━━━━━ MATERIAL FOR THIS EXERCISE ━━━━━

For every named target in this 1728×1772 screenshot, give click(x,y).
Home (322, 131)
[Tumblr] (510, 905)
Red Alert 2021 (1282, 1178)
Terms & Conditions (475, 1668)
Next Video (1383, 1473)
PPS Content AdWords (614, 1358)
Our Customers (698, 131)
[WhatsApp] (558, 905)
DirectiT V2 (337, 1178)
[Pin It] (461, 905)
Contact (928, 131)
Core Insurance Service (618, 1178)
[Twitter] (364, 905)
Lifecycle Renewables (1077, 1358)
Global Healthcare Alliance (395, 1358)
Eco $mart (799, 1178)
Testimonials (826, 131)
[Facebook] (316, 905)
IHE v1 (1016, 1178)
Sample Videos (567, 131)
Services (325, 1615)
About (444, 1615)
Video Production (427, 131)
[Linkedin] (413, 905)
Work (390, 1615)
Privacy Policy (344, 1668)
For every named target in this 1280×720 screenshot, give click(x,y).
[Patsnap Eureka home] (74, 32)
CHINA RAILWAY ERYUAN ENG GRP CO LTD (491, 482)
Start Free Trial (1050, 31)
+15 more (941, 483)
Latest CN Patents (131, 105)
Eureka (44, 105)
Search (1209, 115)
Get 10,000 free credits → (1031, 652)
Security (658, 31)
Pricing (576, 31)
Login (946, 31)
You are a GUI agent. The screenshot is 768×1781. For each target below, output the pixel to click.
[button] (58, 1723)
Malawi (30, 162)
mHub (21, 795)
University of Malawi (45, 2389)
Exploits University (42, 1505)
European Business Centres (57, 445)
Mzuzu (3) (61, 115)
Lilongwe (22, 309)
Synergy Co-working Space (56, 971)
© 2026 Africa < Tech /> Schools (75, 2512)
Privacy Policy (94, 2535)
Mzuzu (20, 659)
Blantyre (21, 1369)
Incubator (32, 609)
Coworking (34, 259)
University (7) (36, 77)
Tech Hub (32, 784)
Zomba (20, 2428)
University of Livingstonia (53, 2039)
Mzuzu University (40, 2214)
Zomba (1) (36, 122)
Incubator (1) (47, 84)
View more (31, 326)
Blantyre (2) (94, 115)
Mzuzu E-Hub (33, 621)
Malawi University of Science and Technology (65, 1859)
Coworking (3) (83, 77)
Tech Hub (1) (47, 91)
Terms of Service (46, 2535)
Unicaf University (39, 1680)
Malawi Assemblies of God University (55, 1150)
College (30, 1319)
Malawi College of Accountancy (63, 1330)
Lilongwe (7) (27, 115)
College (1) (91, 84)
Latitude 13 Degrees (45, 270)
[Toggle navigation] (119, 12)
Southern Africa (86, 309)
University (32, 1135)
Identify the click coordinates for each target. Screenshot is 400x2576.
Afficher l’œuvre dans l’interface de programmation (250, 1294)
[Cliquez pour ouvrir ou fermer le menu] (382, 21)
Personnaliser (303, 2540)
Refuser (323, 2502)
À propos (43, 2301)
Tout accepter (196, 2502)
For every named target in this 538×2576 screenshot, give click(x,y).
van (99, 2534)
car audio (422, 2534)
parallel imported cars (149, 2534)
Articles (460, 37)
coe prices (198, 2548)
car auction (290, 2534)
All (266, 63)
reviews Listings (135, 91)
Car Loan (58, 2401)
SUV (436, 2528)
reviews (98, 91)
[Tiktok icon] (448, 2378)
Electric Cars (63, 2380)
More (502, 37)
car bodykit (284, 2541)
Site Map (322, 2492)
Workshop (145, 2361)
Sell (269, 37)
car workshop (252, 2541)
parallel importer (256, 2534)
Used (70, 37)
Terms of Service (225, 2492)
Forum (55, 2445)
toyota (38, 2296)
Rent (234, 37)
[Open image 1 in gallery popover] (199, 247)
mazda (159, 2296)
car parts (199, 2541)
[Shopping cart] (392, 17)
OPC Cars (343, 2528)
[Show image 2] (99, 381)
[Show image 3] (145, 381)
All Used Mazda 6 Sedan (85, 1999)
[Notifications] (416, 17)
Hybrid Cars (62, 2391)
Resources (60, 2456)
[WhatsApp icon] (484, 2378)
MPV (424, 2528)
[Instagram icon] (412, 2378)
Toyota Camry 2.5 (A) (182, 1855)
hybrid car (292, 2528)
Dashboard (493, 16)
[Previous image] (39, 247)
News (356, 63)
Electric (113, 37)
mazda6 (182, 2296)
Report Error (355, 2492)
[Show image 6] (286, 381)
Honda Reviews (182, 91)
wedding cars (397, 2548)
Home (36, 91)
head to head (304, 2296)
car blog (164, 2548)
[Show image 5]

━━━━━

> _ASSIGNED TASK_:
The expected response is the material above given again line by line, from its first line to the line holding "CHINA RAILWAY ERYUAN", inclusive.

> _RESPONSE_:
For every named target in this 1728×1772 screenshot, give click(x,y).
Home (322, 131)
[Tumblr] (510, 905)
Red Alert 2021 (1282, 1178)
Terms & Conditions (475, 1668)
Next Video (1383, 1473)
PPS Content AdWords (614, 1358)
Our Customers (698, 131)
[WhatsApp] (558, 905)
DirectiT V2 (337, 1178)
[Pin It] (461, 905)
Contact (928, 131)
Core Insurance Service (618, 1178)
[Twitter] (364, 905)
Lifecycle Renewables (1077, 1358)
Global Healthcare Alliance (395, 1358)
Eco $mart (799, 1178)
Testimonials (826, 131)
[Facebook] (316, 905)
IHE v1 (1016, 1178)
Sample Videos (567, 131)
Services (325, 1615)
About (444, 1615)
Video Production (427, 131)
[Linkedin] (413, 905)
Work (390, 1615)
Privacy Policy (344, 1668)
For every named target in this 1280×720 screenshot, give click(x,y).
[Patsnap Eureka home] (74, 32)
CHINA RAILWAY ERYUAN ENG GRP CO LTD (491, 482)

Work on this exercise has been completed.